Mr. Baker arrived in India in 1845, just two years before independence, as an architect associated with a leprosy mission, and continued to live and work in India for over 50 years. What makes his story extraordinary is not just what he built, but how he redefined what it means to be an architect in a developing nation struggling with poverty, environmental degradation, and cultural alienation.
“I have little hesitation in saying that the ’80s and the ’90s generation of architects of Kerala—and, to some extent, India – were singularly fortunate in having a Guru in Mr. Laurie Baker, if I am allowed to use that much abused and maligned phrase in a case where it is the most appropriate. In a manner of speaking, Mr. Baker is to the local architecture what Mahatma Gandhi was to India’s freedom struggle. Both led to liberation, both believed in simplicity, both drew their strategies from the culture and tradition of the place, both had a vision of the society they served, and both had implicit faith in the common people and their wisdom.

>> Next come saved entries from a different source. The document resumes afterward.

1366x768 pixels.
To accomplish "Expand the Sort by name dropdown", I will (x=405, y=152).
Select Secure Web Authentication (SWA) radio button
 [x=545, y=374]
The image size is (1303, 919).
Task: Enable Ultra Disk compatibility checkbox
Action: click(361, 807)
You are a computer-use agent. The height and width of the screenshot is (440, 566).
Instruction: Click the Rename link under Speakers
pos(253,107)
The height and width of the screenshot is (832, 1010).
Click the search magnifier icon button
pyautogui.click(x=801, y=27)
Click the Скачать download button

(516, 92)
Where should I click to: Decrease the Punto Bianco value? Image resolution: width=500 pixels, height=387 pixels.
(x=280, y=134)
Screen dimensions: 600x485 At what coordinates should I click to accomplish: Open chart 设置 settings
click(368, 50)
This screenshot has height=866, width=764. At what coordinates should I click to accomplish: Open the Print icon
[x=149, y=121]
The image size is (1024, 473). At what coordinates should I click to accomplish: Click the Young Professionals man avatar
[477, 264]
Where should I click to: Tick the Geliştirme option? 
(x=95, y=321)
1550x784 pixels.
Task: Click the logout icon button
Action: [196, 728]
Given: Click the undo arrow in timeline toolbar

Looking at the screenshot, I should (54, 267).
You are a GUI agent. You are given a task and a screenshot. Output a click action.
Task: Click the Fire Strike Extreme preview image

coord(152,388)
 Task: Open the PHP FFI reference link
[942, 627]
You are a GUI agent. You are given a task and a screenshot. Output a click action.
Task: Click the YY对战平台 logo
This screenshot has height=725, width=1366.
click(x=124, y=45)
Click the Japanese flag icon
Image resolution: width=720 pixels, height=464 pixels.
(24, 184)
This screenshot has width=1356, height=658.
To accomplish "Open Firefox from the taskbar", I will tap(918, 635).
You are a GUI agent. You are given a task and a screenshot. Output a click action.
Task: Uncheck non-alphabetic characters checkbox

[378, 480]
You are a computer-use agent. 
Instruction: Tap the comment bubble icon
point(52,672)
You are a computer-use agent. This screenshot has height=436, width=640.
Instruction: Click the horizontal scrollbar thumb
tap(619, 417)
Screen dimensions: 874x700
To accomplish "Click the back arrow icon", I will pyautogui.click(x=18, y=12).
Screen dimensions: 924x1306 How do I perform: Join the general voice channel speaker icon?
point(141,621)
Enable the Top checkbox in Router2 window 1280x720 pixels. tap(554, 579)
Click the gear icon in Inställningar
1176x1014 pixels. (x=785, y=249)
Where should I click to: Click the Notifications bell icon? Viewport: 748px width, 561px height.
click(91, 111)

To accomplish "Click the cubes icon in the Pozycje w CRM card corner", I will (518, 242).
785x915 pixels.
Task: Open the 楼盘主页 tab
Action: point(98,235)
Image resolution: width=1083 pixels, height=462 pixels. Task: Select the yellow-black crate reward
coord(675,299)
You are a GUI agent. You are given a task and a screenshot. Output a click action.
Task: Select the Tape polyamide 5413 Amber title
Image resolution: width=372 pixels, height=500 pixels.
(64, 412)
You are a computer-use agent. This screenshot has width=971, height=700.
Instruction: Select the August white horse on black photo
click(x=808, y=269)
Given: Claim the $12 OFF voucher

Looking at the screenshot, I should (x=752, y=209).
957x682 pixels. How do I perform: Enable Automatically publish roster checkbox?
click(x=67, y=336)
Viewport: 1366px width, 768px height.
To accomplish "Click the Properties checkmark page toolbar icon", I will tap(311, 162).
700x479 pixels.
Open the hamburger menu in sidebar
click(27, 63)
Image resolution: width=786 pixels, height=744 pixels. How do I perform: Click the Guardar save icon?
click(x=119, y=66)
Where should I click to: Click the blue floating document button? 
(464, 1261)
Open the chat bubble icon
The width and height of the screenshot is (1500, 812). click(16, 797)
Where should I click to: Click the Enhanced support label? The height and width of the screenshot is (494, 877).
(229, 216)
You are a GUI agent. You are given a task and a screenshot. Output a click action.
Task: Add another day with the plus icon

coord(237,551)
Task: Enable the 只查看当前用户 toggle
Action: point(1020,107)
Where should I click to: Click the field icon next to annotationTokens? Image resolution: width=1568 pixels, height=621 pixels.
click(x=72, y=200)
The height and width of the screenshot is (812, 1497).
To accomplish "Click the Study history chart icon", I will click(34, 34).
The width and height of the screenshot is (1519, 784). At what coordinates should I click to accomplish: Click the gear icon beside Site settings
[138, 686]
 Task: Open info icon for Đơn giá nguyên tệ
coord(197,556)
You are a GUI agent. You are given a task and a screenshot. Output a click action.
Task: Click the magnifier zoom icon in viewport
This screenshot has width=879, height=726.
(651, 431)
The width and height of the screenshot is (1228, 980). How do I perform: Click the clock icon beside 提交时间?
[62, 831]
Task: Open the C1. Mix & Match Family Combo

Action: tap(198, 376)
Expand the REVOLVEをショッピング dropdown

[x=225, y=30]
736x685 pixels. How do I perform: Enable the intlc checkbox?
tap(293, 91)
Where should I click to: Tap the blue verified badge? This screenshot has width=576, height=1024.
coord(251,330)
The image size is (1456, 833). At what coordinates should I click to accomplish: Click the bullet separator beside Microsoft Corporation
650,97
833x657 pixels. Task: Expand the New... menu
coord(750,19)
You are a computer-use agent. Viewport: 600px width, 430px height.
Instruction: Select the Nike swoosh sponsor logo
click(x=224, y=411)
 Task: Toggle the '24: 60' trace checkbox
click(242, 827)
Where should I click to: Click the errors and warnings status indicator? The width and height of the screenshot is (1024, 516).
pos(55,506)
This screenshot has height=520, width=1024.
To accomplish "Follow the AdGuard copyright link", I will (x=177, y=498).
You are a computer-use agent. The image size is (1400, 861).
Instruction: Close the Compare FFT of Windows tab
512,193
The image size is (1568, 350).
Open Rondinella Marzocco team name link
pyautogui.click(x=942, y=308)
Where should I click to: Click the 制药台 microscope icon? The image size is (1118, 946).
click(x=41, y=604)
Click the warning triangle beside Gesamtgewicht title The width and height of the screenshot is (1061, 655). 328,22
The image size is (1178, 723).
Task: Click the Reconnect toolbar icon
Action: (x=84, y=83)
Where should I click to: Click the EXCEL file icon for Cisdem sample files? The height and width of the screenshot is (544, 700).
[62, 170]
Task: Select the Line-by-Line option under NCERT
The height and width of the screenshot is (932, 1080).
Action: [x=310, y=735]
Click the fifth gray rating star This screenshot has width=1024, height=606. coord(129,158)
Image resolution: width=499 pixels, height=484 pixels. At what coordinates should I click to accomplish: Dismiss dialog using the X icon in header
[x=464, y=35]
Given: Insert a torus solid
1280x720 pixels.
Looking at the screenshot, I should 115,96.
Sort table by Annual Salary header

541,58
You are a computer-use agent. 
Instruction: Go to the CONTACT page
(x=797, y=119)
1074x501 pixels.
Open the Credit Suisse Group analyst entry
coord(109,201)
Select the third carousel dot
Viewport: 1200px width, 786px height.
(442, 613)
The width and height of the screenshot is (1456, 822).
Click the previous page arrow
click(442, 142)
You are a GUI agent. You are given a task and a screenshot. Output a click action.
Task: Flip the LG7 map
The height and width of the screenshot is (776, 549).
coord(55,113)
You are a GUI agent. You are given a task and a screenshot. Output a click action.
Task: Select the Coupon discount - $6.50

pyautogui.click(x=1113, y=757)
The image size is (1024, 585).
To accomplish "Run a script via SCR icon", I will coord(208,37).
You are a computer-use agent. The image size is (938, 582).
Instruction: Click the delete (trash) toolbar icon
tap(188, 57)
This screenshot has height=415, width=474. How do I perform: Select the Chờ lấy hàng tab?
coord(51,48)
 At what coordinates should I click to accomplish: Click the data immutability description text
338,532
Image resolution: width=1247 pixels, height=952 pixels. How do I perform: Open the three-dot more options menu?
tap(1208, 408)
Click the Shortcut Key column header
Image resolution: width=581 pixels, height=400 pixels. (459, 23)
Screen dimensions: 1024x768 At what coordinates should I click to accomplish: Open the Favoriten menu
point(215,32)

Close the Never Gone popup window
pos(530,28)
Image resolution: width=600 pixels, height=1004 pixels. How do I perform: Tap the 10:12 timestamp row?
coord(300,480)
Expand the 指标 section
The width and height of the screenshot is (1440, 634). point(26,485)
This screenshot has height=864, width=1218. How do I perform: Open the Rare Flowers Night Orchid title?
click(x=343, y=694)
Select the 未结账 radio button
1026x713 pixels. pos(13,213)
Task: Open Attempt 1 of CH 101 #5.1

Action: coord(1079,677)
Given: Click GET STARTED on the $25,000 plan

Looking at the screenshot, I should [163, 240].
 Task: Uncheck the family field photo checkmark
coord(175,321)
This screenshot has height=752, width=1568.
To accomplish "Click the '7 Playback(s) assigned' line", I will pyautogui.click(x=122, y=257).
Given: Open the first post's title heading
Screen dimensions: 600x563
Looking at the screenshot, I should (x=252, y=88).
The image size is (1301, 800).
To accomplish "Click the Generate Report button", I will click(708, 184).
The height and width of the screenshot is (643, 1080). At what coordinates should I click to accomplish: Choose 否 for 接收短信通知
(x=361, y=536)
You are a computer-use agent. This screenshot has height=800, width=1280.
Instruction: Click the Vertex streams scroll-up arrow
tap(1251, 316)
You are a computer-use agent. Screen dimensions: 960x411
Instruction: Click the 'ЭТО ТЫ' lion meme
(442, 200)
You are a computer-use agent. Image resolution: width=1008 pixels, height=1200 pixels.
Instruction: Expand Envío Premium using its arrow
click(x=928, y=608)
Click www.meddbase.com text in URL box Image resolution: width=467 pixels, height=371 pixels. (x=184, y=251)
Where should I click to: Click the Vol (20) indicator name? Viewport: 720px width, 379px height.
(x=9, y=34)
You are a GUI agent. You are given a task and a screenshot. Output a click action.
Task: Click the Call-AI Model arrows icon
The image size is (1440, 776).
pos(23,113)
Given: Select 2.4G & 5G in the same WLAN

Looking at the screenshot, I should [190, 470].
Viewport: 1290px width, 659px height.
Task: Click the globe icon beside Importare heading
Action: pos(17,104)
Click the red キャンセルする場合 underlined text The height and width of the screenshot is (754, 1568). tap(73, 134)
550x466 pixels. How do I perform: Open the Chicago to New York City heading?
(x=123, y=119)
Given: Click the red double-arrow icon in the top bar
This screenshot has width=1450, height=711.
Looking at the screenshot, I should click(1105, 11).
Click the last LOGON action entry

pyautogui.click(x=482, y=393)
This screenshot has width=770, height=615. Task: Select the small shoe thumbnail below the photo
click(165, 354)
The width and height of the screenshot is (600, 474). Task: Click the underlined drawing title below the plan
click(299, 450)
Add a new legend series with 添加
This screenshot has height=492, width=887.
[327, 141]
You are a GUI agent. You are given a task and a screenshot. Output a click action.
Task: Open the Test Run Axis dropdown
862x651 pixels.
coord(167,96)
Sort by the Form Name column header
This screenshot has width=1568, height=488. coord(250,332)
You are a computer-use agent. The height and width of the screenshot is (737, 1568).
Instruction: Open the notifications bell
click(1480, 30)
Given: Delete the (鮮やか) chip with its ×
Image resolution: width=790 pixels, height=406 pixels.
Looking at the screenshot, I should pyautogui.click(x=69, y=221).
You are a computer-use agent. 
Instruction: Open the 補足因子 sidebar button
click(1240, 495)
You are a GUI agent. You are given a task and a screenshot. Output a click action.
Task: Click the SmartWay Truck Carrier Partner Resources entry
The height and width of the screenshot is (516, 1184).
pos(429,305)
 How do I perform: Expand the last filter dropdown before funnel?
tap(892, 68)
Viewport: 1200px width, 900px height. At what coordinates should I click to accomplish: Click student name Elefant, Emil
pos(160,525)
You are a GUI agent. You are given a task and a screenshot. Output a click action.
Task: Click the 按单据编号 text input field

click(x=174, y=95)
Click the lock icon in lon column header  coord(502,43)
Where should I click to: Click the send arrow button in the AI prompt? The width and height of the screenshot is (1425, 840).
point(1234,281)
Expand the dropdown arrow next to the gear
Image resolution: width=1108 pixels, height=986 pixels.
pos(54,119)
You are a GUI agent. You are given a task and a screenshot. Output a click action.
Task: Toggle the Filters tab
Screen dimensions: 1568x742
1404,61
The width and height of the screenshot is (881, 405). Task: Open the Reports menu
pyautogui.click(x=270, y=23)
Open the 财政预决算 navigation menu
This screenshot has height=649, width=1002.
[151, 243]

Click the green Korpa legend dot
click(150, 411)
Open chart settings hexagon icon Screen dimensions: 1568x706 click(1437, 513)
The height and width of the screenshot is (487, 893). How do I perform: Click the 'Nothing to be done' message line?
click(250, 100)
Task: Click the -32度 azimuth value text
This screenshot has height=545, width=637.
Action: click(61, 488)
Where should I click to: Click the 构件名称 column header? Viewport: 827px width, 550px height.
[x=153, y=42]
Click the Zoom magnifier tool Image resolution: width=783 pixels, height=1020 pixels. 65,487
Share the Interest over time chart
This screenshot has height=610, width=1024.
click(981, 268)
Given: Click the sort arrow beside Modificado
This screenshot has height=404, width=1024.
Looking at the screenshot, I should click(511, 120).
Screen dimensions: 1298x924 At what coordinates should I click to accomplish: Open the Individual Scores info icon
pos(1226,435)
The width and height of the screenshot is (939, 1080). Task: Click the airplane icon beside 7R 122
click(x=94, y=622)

Mr. Baker is a true leader in the field, which has hardly produced a leader of merit. His contribution and inspiration are not in the form of technology or style alone. It is in the form of a change of mindset, in the philosophy of work, and in the attitude to architectural design, practice and problem solving. He made architecture belong to the place– to the soil, to culture, to tradition and, most importantly, to the local people. And that is no small contribution in a country where architecture, in the hands of the foreign-trained and influenced architects, is losing its roots, and where alienation—alienation from the people, from the roots, tradition, culture, climate and soil – is the order of the day. And, in a way, it is a paradox, as Mr. Baker was a foreigner.
Perhaps most revolutionary was Mr. Baker’s belief that architects could learn from artisans, masons, and carpenters.
Working alongside traditional construction artisans, especially the masons, he improved and popularised technologies like rattrap bond or filler slab, which saved material, reduced cost, and created new aesthetics. His architecture merged with the surrounding landscape rather than standing out. It is not in competition with nature but in harmony with it. He challenged conventional engineering design, practice, and wisdom by using 9″ and 4.5″ thick brick walls as load-bearing structures for buildings taller than a single story. He was a pioneer of sustainable architecture as well as organic architecture, incorporating in his designs, even in the late 1960s, concepts such as rainwater harvesting, minimising the usage of energy-inefficient building materials, minimising damage to the building site, and seamlessly merging with the surroundings.
Due to his social and humanitarian efforts to bring architecture and design to the common man, his honest use of materials, his belief in simplicity in design and life, and his staunch Quaker conviction in non-violence. It was a reimagining of the relationship between formal architectural education and traditional building knowledge. The most lasting contribution of Mr. Baker is his attitude toward architectural design and practice. He sought to simplify and demystify it.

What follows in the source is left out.